ご両親90代ですか!すごいお元気でなによりですね☆


Posted by 着物美人への道ことJJ at 2005年10月23日 20:02
はじめまして。きくちいまさんのhpから、遊びにきました。いつも楽しく拝見してます。

「つるつるして薄手」のきものですが、多分『羽二重(はぶたえ)』だと思います。薄手の平織の絹で、関西が喪服は縮緬なのに対して、関東は羽二重で作ったそうです。
遠い昔、卒業式に「五ツ紋付に袴で出席するから、黒紋付貸して♪」と母に頼んでおきながら、出てきた羽二重のきものを見て「こんな光ってるのやだ!」と、断った我侭娘です。

何故か私の縁故のお葬式は全て夏なので、親戚の袷の喪服を見る機会が無く、ここまできました。
でも、地元栃木の呉服屋さんでは普通に縮緬を薦められました。最近は気にする人も少ないのだ、というお話でした。

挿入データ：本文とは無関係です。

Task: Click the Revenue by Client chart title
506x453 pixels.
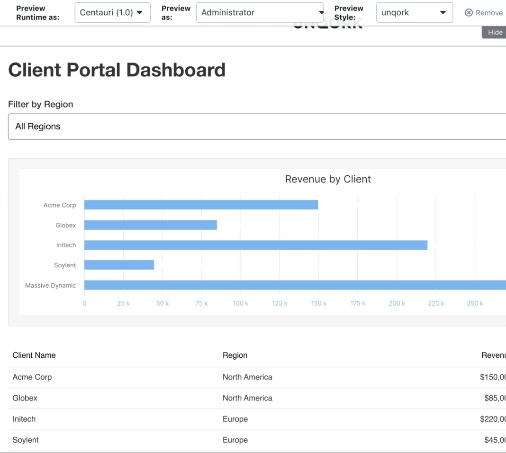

お祖母様、お元気だそうで、何よりです。私の祖父母は既に全滅なので。せめて残りの伯父伯母父母が元気に居られるように、より厳重に喪服を「しまい込む」事にします^^
Posted by なまづ at 2005年10月24日 18:56
こんにちは、JJさん、なまづさん。コメントありがとうございます!

>JJさん
「喪をしまい込む」という言葉を初めてきいたとき、素敵だな〜と感じました。「和の心」の1つに触れたような気がします。

>なまづさん
こちらでは初めまして。
読みに来て下さって、ありがとうございます〜(感涙)。

 羽二重ですか!名前は知っていますが、どんなものかは知りませんでした。男性の礼服とかに用いられる生地ですよね?もっと重々しいものをイメージしていました。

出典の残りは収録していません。